Dataset =
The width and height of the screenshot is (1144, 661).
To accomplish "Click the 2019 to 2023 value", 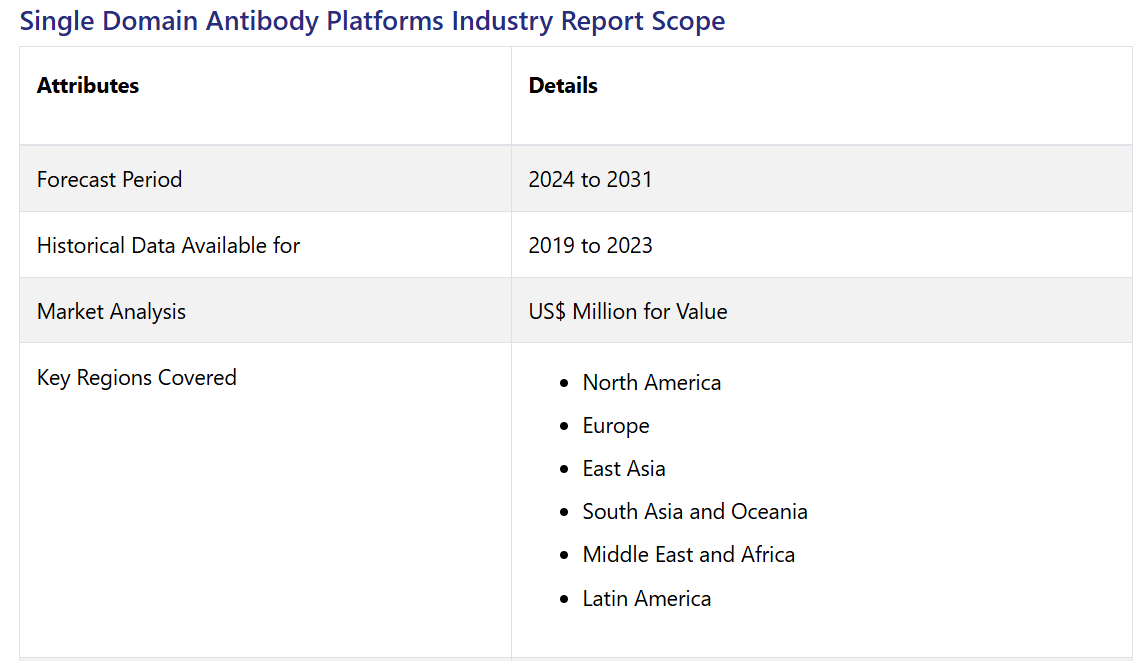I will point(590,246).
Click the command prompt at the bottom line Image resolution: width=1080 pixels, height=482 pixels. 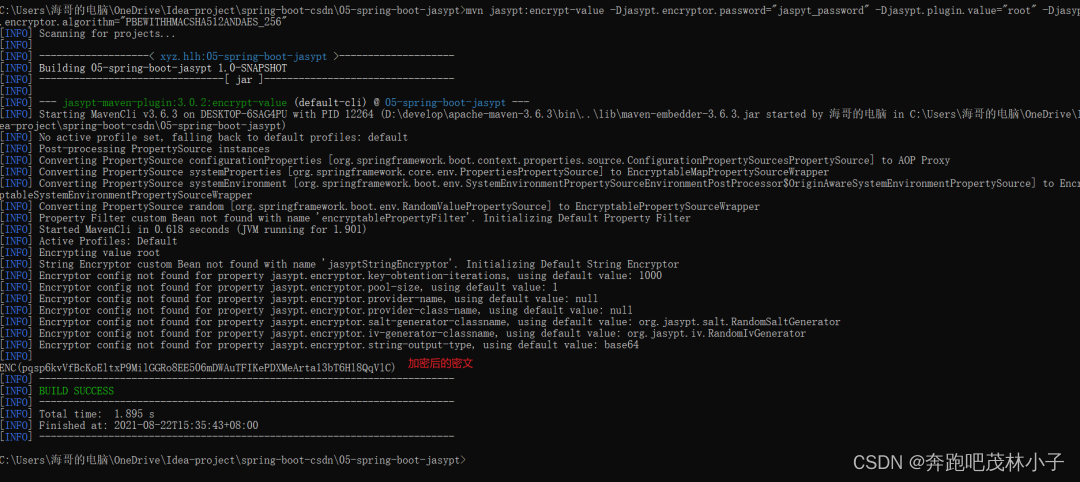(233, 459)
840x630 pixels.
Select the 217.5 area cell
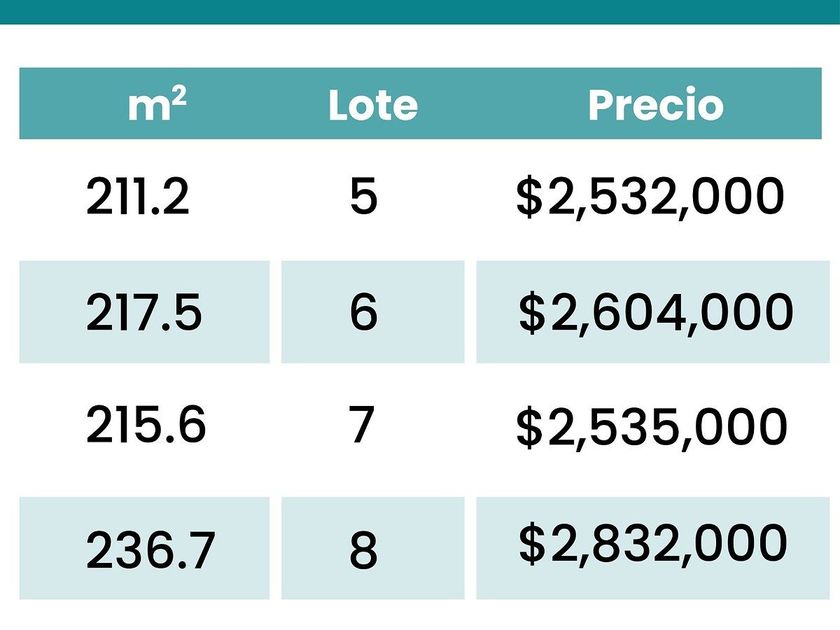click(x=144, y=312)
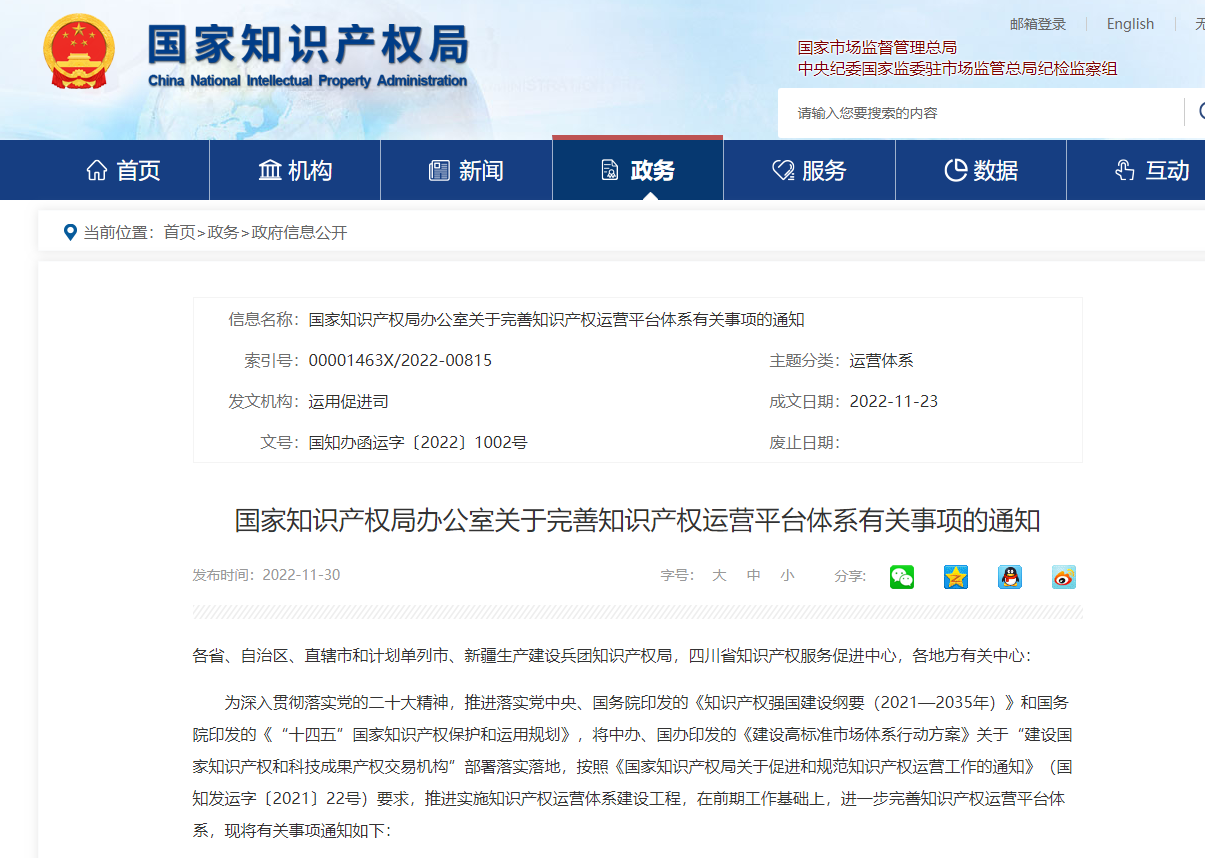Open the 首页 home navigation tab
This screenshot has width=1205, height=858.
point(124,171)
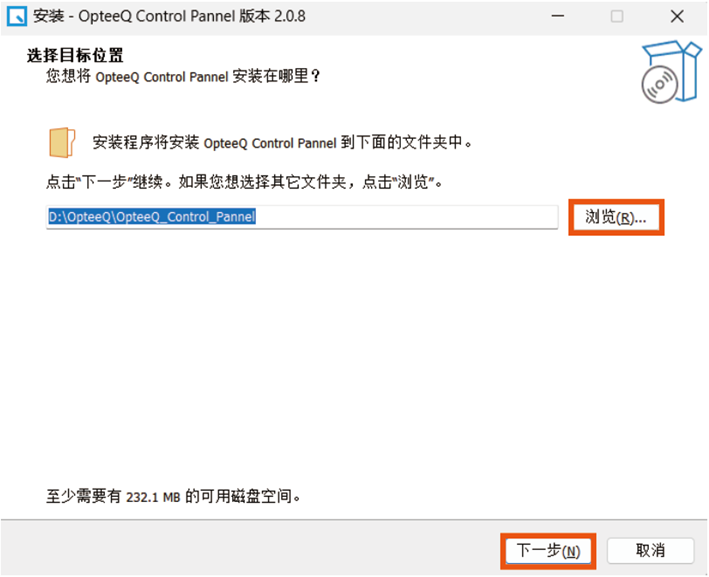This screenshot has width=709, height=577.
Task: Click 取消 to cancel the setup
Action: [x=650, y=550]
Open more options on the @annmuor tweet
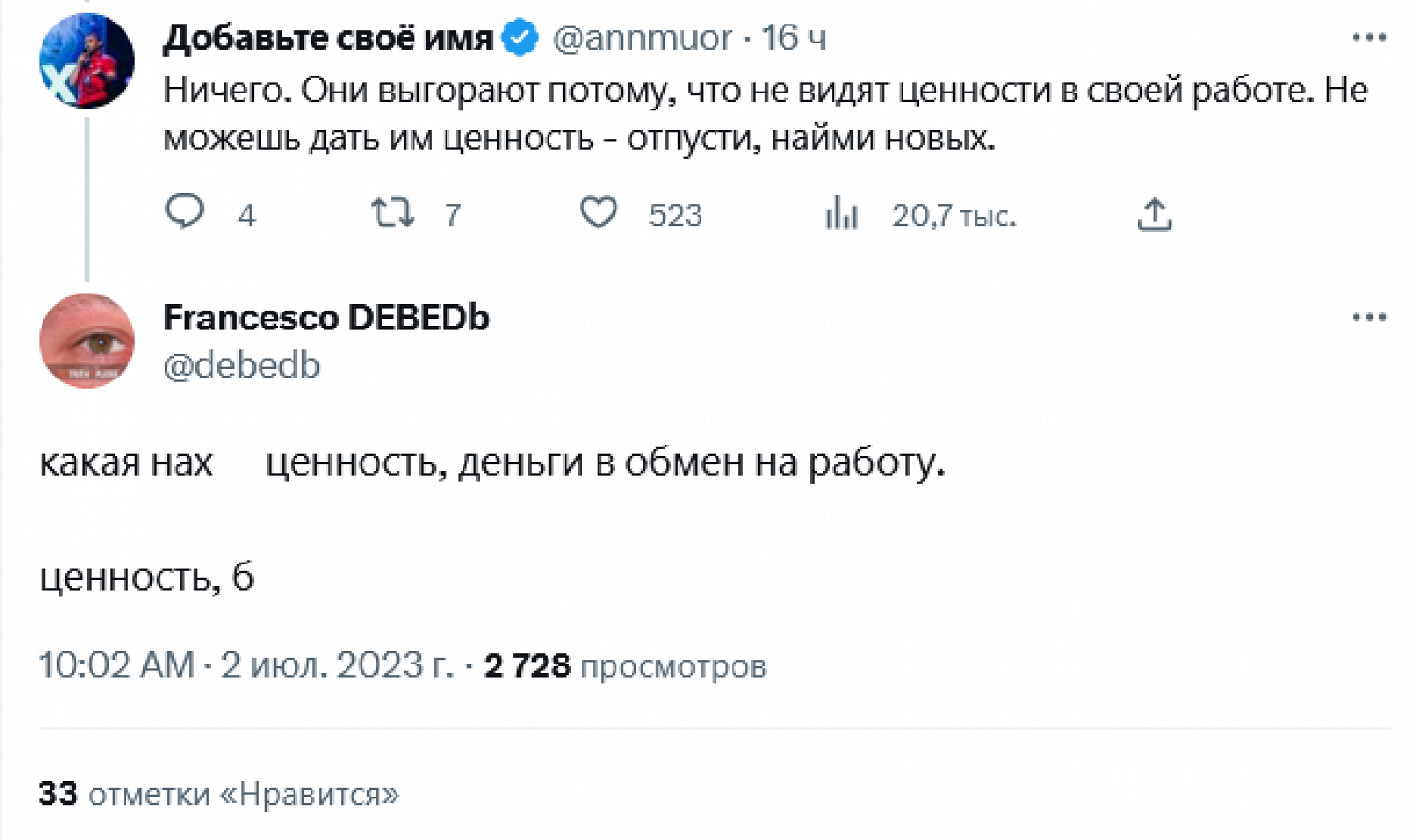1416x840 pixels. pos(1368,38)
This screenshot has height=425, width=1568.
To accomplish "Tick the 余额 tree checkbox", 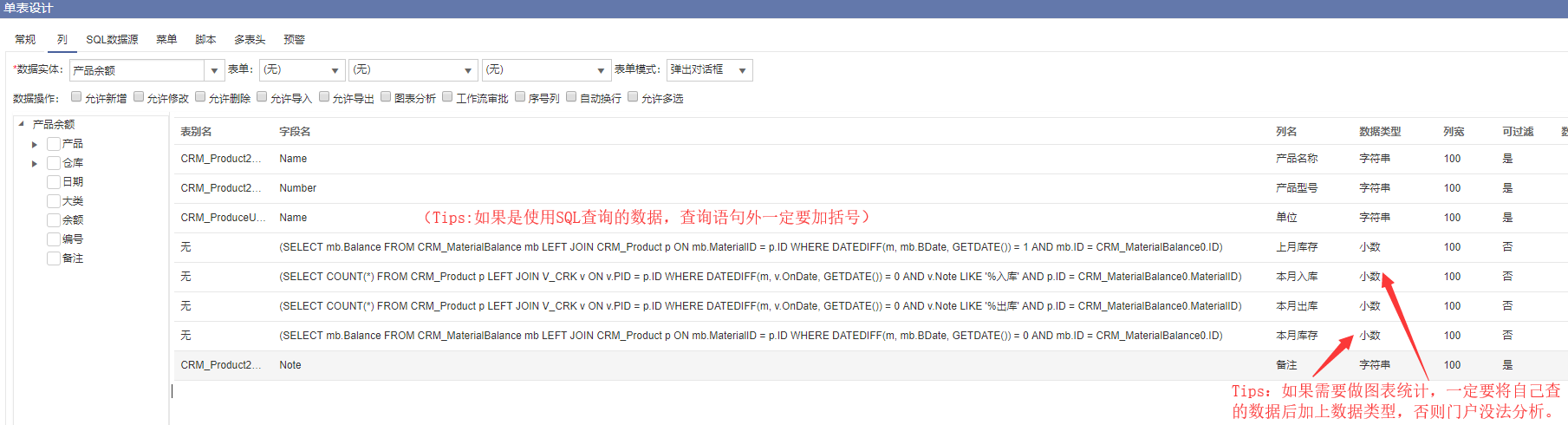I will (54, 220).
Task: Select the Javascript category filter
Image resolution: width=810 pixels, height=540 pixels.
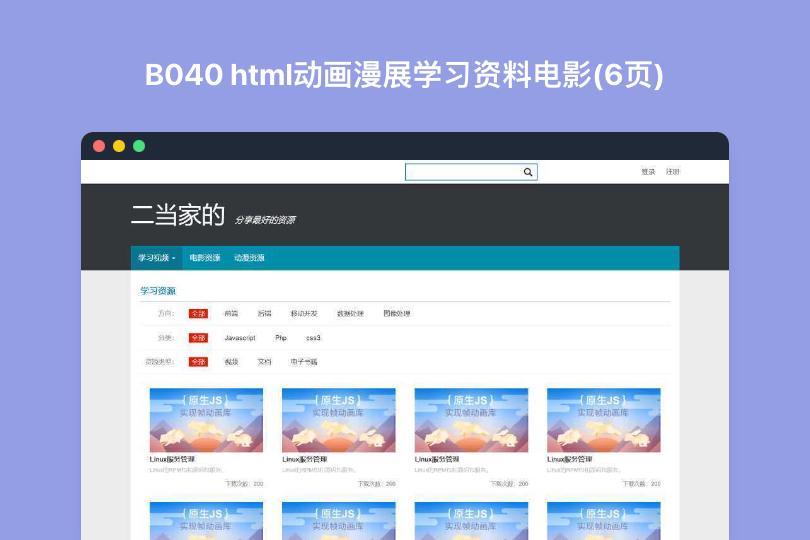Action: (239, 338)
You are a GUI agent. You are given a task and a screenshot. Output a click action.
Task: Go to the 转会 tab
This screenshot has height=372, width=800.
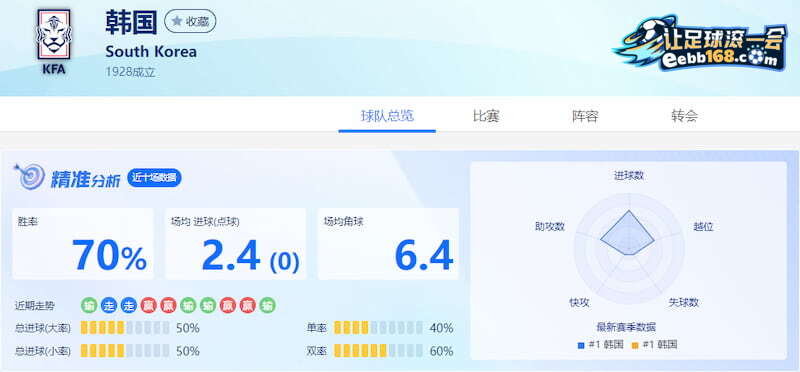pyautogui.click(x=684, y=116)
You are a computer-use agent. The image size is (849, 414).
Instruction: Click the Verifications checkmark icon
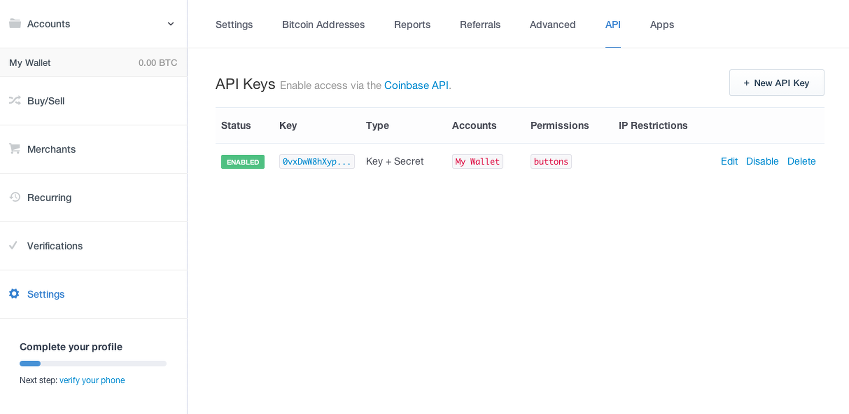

Your instructions =
Write out, exactly and with nothing added, every line from the one that holds "You are a GUI" to the end of the entries above; pictures stay out.

Response area =
You are a GUI agent. You are given a task and a screenshot. Output a click action.
Task: Go to the 转会 tab
This screenshot has height=372, width=800.
pyautogui.click(x=684, y=116)
You are a computer-use agent. The image size is (849, 414).
Instruction: Click the Verifications checkmark icon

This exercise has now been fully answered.